En una ciudad trufada de mezquitas monumentales, como la del sultán Ahmed, la del Conquistador o la de Solimán –por no hablar de la antigua iglesia de Santa Sofía– era difícil encontrarle un hueco al más mimado de los megaproyectos de Erdogan. Aunque Üsküdar cuenta con algunas de las mezquitas más antiguas, ninguna rivalizaba en tamaño y ninguna tenía seis minaretes.

Hasta ahora, cuando la blancura de la Anatolia Çamlica, en el punto más alto de la ciudad, salta a la vista desde la otra orilla.

Pero ayer el monumento tenía todavía todo lo contrario a la pátina. Columnas aún rasposas y un polvillo de obras que arruinaba el abrigo de quien se apoyara. La mezquita, inspirada en la arquitectura clásica otomana, está firmada por dos arquitectas turcas, Hayriye Gül Totu y Bahar Mizrak.
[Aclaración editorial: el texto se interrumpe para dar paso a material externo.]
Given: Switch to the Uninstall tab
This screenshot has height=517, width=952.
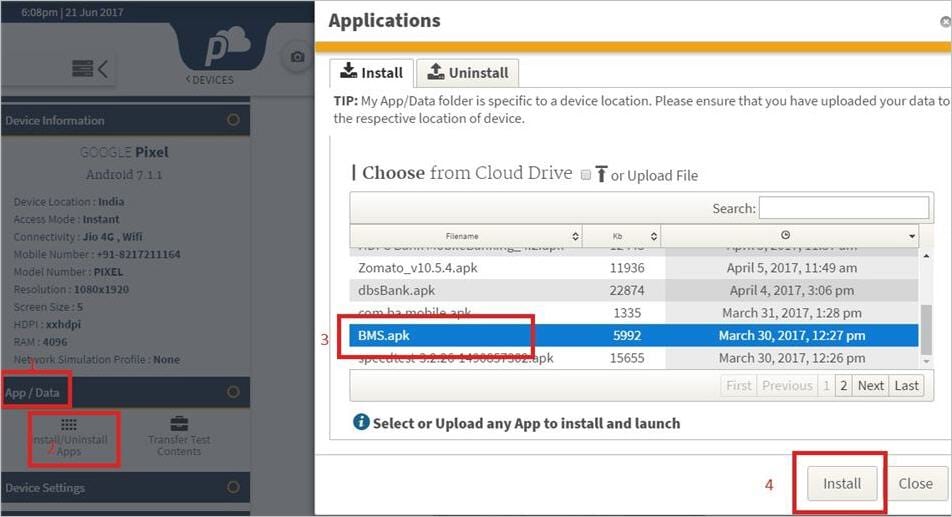Looking at the screenshot, I should point(467,73).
Es un déjà vu, aunque con detalles decorativos afortunados. Detrás, un monte de los Olivos de antenas. Enfrente, un mirador desde el que se divisa el Bósforo y el primer skyline de Europa, con dos Manhattan en construcción.

En el gran atrio de abluciones, Hikmet, profesor de sociología, se suelta: “La ha construido mi presidente y es maravillosa”. Preguntado sobre cuánta gente aquí debe votarle, no vacila: “El 99%”. “Una preciosidad de arquitectura”, añade Mahmud, un jubilado que ha venido de Capadocia con su rosario. “Pero ponerle el nombre de Erdogan sería un problema político”. Hikmet aprueba con la cabeza. “Esta noche seremos veinte mil. ¿No vendrás? ¿No? ¿No serás armenio?”.